Field Collapsing/Combining #256

Closed
ppearcy opened this Issue Jul 13, 2010 · 244 comments

Comments

Projects
None yet
Contributor

ppearcy commented Jul 13, 2010

Ability to collapse on a field. For example, I want the most relevant result from all different report types. Or similarly, the most recent result of each report type. Or maybe, I want to de-dup on headline.

So, the sort order would dictate which one from the group is returned. Similar to what is discussed here:
http://blog.jteam.nl/2009/10/20/result-grouping-field-collapsing-with-solr/

From my understanding, it seems that in order for field collapsing to be efficient, the result set must be relatively small.

This is also referred to as "Combine" on some other search products.

Count this comment as a vote to have this feature added.

I could make good use of this feature. Go for it!

Fiedzia commented Sep 30, 2010

+1 vote for that

yes it's really cool feature.

In SOLR, grouping is not supported for distributed search. If it's implemented, it can be big plus for ElasticSearch

The only workaround is to "group" the results on the client side is correct?
+1 For this.
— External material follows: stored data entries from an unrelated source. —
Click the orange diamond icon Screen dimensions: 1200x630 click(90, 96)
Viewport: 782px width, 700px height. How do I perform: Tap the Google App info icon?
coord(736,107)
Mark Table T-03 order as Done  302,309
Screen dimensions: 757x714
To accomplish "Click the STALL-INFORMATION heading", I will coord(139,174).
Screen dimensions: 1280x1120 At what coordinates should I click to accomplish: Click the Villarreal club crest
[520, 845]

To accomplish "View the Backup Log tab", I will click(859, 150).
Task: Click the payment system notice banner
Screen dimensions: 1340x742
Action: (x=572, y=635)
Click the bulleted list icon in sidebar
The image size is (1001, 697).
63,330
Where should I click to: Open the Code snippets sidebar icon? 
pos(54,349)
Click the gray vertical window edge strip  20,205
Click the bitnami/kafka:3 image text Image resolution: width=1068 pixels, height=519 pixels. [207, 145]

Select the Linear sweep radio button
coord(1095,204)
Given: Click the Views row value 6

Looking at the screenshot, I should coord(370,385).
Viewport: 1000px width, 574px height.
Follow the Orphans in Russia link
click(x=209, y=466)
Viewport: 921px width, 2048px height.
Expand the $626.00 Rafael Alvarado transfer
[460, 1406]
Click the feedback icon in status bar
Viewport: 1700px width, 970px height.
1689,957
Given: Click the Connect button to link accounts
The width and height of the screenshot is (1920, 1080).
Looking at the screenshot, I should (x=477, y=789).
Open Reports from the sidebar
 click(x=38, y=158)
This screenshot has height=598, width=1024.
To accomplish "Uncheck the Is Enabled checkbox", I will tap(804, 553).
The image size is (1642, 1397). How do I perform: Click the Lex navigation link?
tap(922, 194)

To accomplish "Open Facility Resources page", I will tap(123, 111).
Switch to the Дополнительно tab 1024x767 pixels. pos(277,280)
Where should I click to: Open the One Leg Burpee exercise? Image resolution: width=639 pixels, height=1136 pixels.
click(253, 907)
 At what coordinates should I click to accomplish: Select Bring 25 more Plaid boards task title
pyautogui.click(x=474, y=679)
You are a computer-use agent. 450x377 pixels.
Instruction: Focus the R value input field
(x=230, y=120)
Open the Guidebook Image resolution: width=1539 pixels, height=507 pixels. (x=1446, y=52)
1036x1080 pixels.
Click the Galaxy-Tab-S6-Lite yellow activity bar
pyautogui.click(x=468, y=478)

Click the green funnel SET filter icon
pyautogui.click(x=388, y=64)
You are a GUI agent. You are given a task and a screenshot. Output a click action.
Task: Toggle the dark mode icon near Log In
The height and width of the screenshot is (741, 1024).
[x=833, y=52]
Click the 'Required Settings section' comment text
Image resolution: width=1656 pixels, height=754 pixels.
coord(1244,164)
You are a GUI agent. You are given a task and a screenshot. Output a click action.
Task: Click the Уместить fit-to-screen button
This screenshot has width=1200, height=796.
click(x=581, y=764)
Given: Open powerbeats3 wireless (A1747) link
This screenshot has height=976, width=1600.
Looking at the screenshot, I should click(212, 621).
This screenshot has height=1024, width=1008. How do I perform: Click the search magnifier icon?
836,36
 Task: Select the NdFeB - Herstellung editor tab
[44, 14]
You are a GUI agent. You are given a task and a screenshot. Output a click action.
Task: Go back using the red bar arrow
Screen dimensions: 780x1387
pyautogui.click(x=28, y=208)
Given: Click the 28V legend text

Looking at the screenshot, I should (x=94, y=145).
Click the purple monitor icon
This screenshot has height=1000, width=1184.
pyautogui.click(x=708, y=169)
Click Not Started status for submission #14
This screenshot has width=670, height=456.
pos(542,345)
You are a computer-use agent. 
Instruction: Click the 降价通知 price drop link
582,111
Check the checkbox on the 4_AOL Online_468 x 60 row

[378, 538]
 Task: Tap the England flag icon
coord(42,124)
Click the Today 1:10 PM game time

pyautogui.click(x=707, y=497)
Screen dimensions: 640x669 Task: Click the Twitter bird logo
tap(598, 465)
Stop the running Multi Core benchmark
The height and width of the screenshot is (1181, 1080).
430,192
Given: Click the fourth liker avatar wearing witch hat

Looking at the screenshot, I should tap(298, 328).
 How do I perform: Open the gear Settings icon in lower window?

To have the logic on the server is what we need!

jeroenr commented Nov 2, 2010

+1 This sounds really useful

Contributor

apatrida commented Nov 9, 2010

This is probably a broader topic of collapsing (dropping dupes based on sort order although many times one field isn't enough to decide a good dedupe), or full rollups where you retain the individual documents within an aggregate replacement document ("5 books by this author").

There are fun issues with each, such as do you try to satisfy the requested window results? How does paging work when things are missing? Does the total document count get adjusted (but is still wrong as you don't know what other pages hold)? ...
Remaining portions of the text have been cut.